§ What needs to be done
Search the listing below for the line with "Open the three-dot more options menu", then write out that line and every one after it exactly, without the pictures.
————————
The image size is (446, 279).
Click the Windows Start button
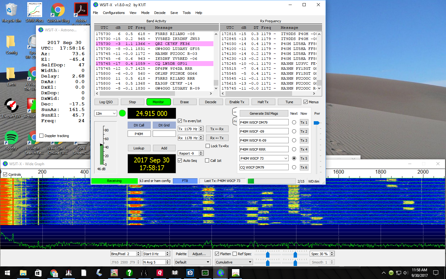point(7,273)
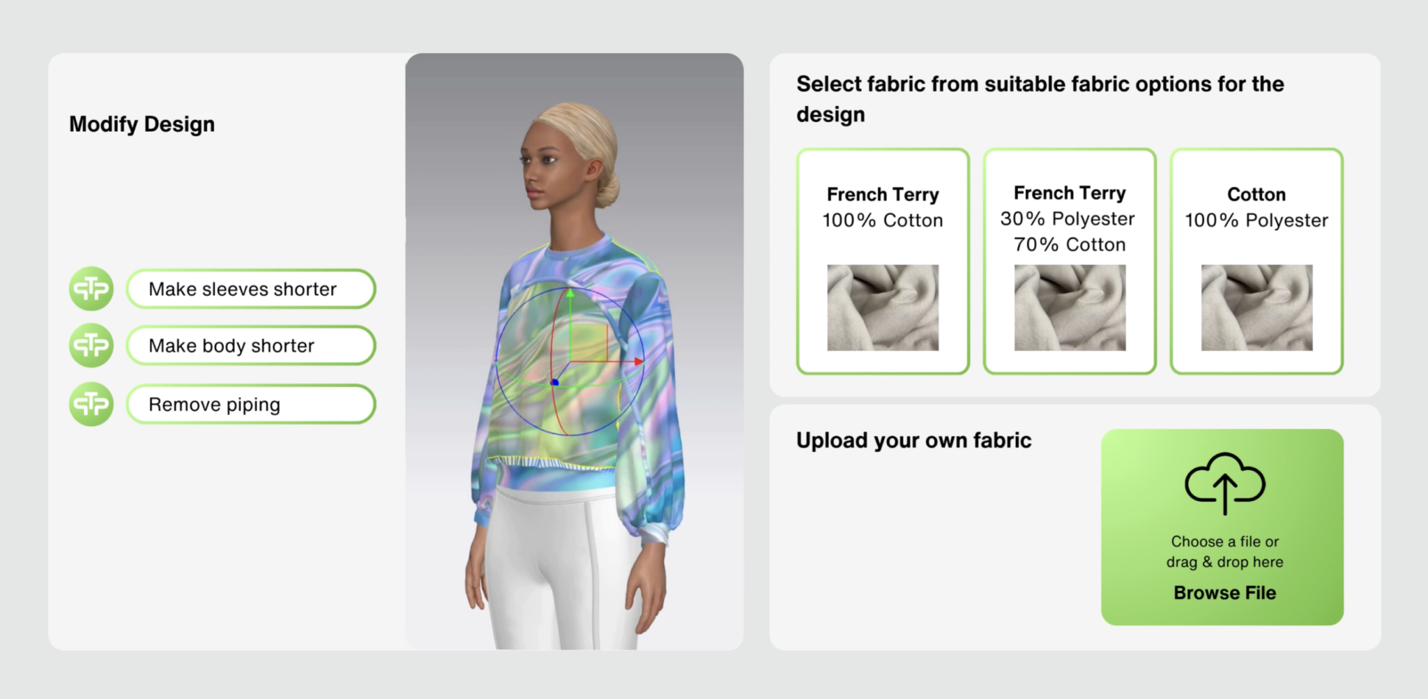Viewport: 1428px width, 699px height.
Task: Click the 100% Cotton French Terry swatch image
Action: pos(883,308)
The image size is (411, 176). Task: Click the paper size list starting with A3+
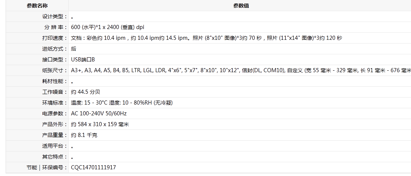tap(241, 70)
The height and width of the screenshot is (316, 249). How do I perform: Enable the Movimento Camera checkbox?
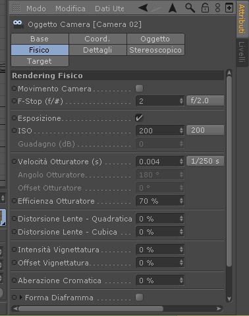pyautogui.click(x=139, y=89)
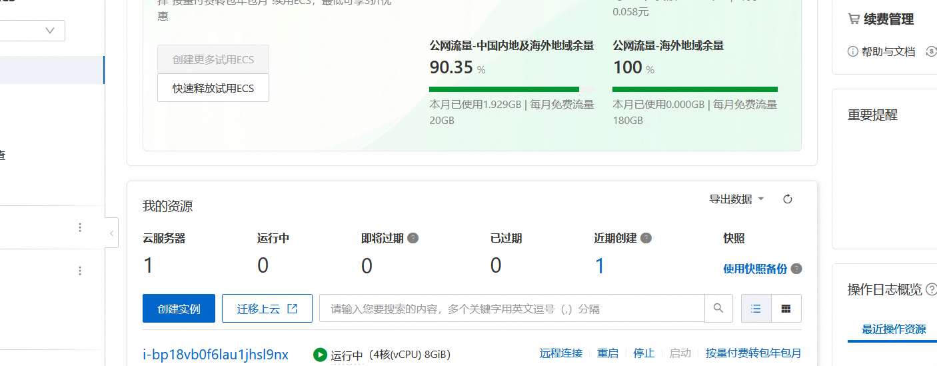Viewport: 937px width, 366px height.
Task: Click the 90.35% public traffic progress bar
Action: (512, 89)
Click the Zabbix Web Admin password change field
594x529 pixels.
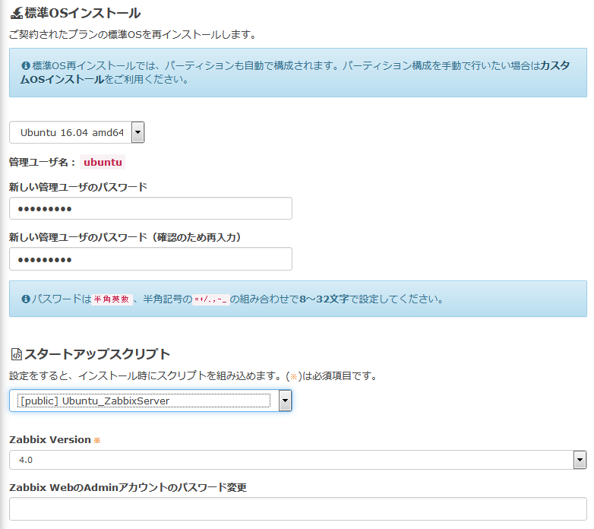(x=298, y=509)

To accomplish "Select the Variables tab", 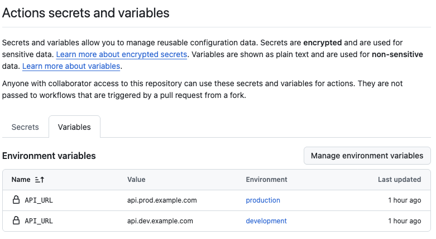I will point(74,127).
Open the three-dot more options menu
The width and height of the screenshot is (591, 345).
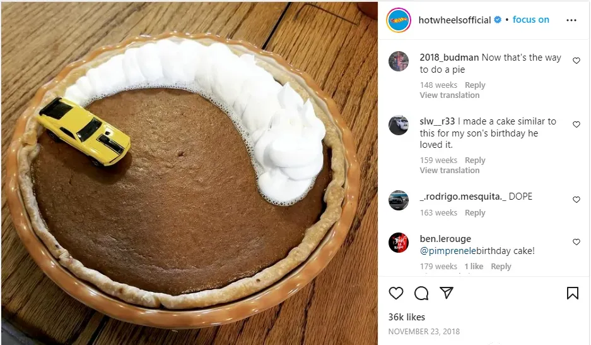tap(571, 20)

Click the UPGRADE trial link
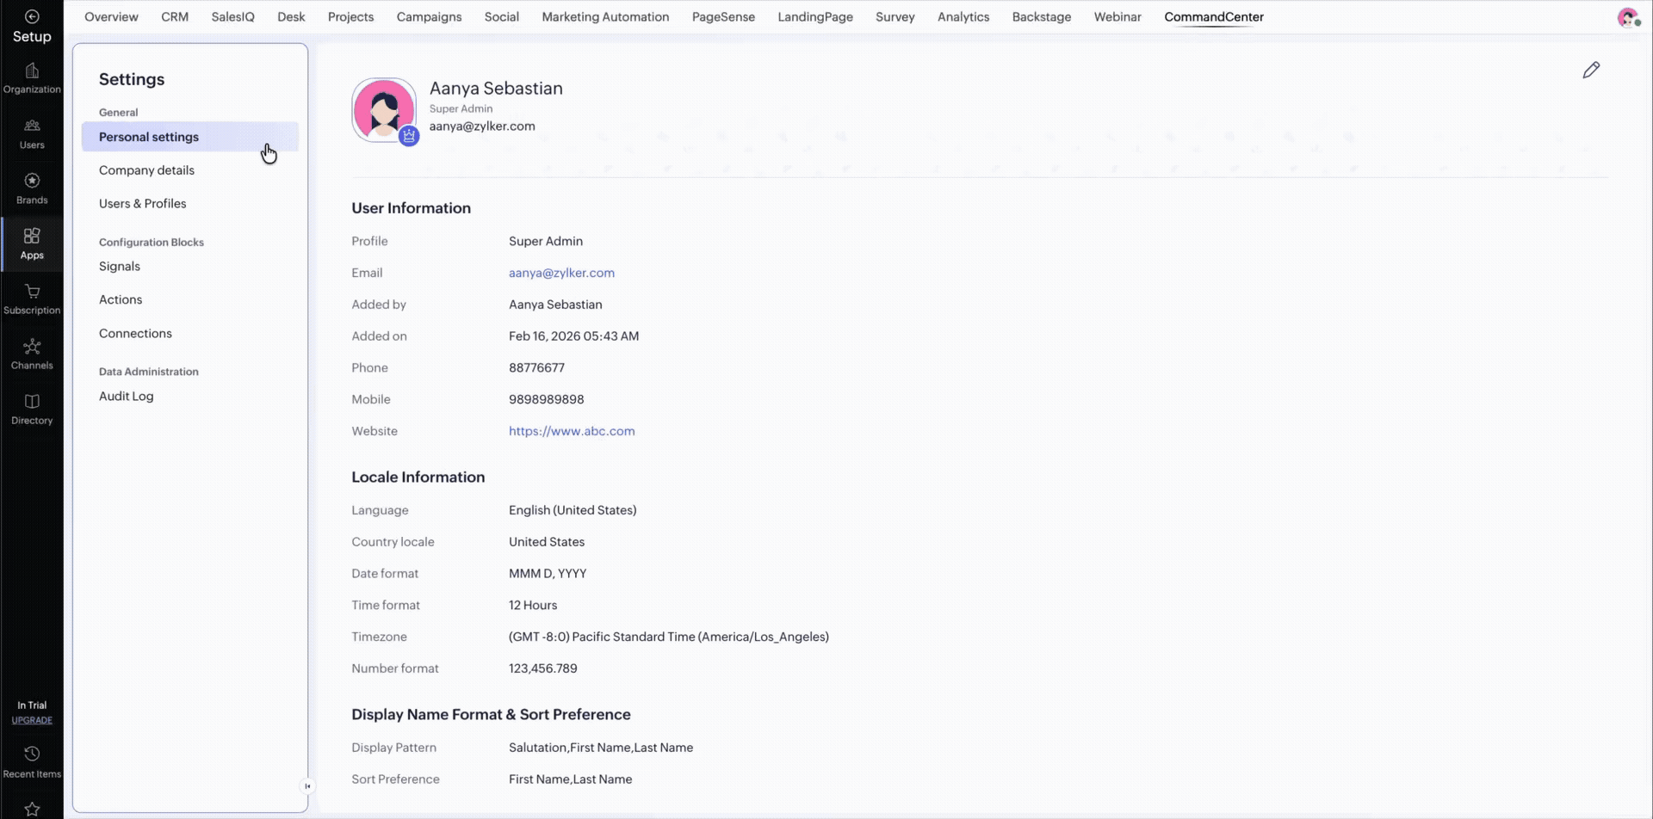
————————
§ Solved exercise
Open the three-dot more options menu
The width and height of the screenshot is (591, 345).
tap(571, 20)

Click the UPGRADE trial link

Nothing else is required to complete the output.